Les trouvailles sont souvent minuscules. En 2017, dans l’État malaisien de Sabah, une expédition décrit trois coléoptères de litière d’environ un millimètre 5. Un coléoptère, c’est un insecte à carapace, la grande famille des scarabées et des coccinelles. En 2023, au Brunei, c’est un cousin d’à peine deux millimètres 4. Son nom est décidé au vote, le dernier soir 4.

Bornéo réserve aussi des géants. Le plus long insecte connu au monde vient de Sabah. C’est un phasme, un insecte-bâton. Pattes tendues, il mesure près de 57 centimètres 6. On ne le connaît que par trois spécimens.

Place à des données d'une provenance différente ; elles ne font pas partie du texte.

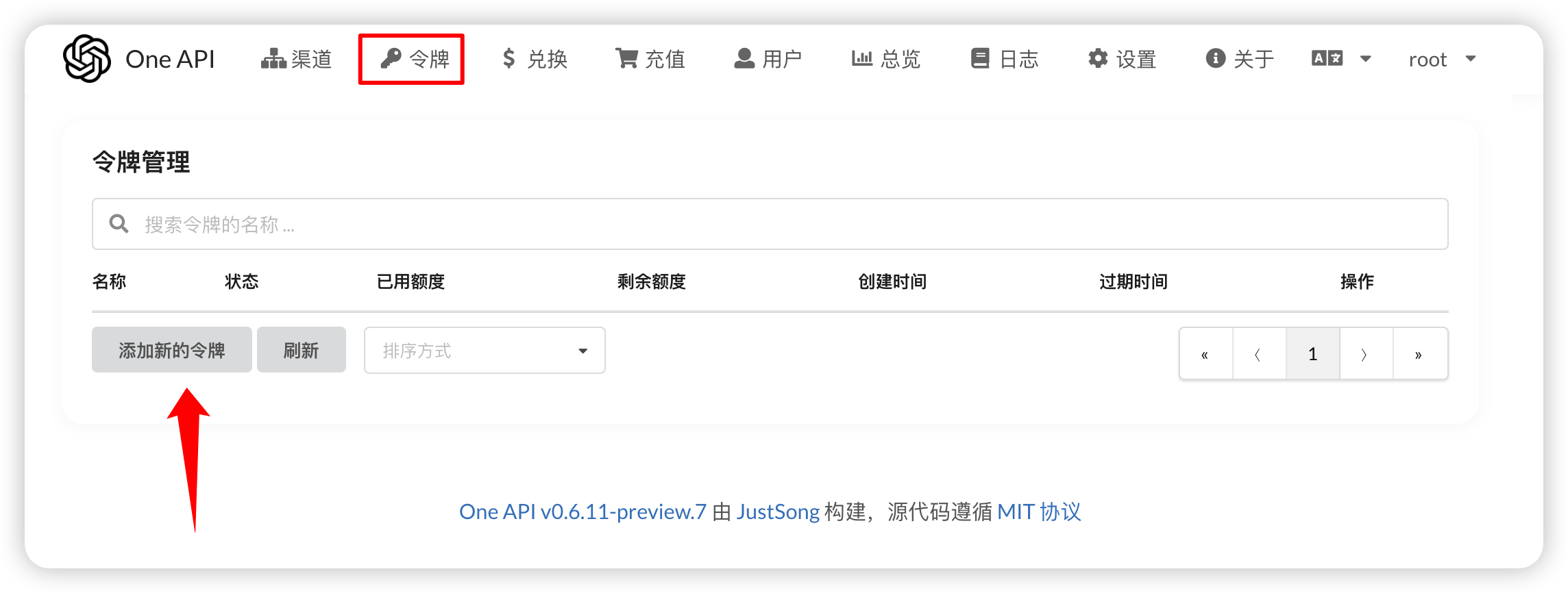Select the 令牌 key icon tab

[x=412, y=59]
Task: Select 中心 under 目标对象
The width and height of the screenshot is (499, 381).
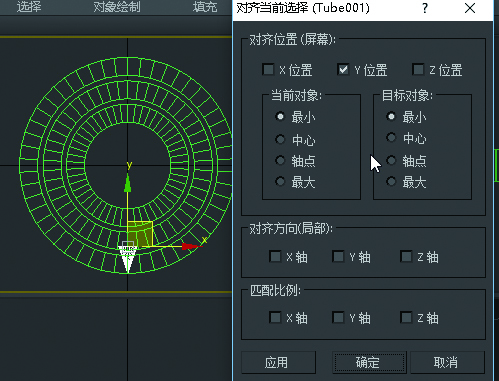Action: 391,138
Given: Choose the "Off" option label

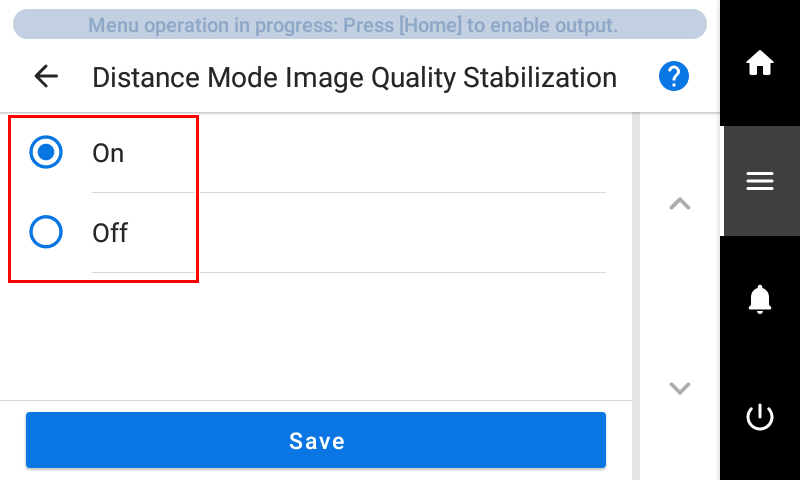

Ceux qui nomment ne sont pas tous des spécialistes

Qui fait ce travail ? Pas seulement des chercheurs de carrière. Depuis 2017, ces expéditions mêlent des scientifiques, des voyageurs curieux et des étudiants du pays 4. Elles se déroulent sur deux sites, à Sabah en Malaisie et à Ulu Temburong au Brunei.

Des non-spécialistes récoltent, décrivent et séquencent. Ils votent le nom de l’espèce. Et ils signent l’article scientifique qui la fait entrer dans la science 5.

Ce n’est pas une exception. En Europe, plus de 60 % des espèces nouvelles sont décrites par des passionnés sans poste universitaire 2. Les étudiants locaux, eux, ne paient pas leur place. Les voyageurs qui participent financent la leur, selon l’organisateur 9. Une découverte longtemps réservée aux experts devient l’affaire de gens ordinaires.

Une course avec la forêt qui recule

Cet inconnu s’efface vite. Un relevé par satellite a suivi la forêt de Bornéo sur près de quarante ans. Entre 1973 et 2010, l’île a perdu 30 % de son couvert de 1973 7. En 2010, environ un dixième de sa surface était couvert de plantations, palmier à huile et bois 7. Ce relevé s’arrête en 2010, il décrit donc un passé récent, pas l’état d’aujourd’hui.

Des espèces sont ainsi nommées pendant que leur habitat rétrécit. Les deux avancent en même temps.

Reste l’essentiel. Chaque année, la forêt de Bornéo livre des noms nouveaux. Quatre insectes sur cinq attendent encore le leur 1. Et ce ne sont pas toujours des spécialistes qui les inscrivent, un dernier soir, au bord d’un ruisseau.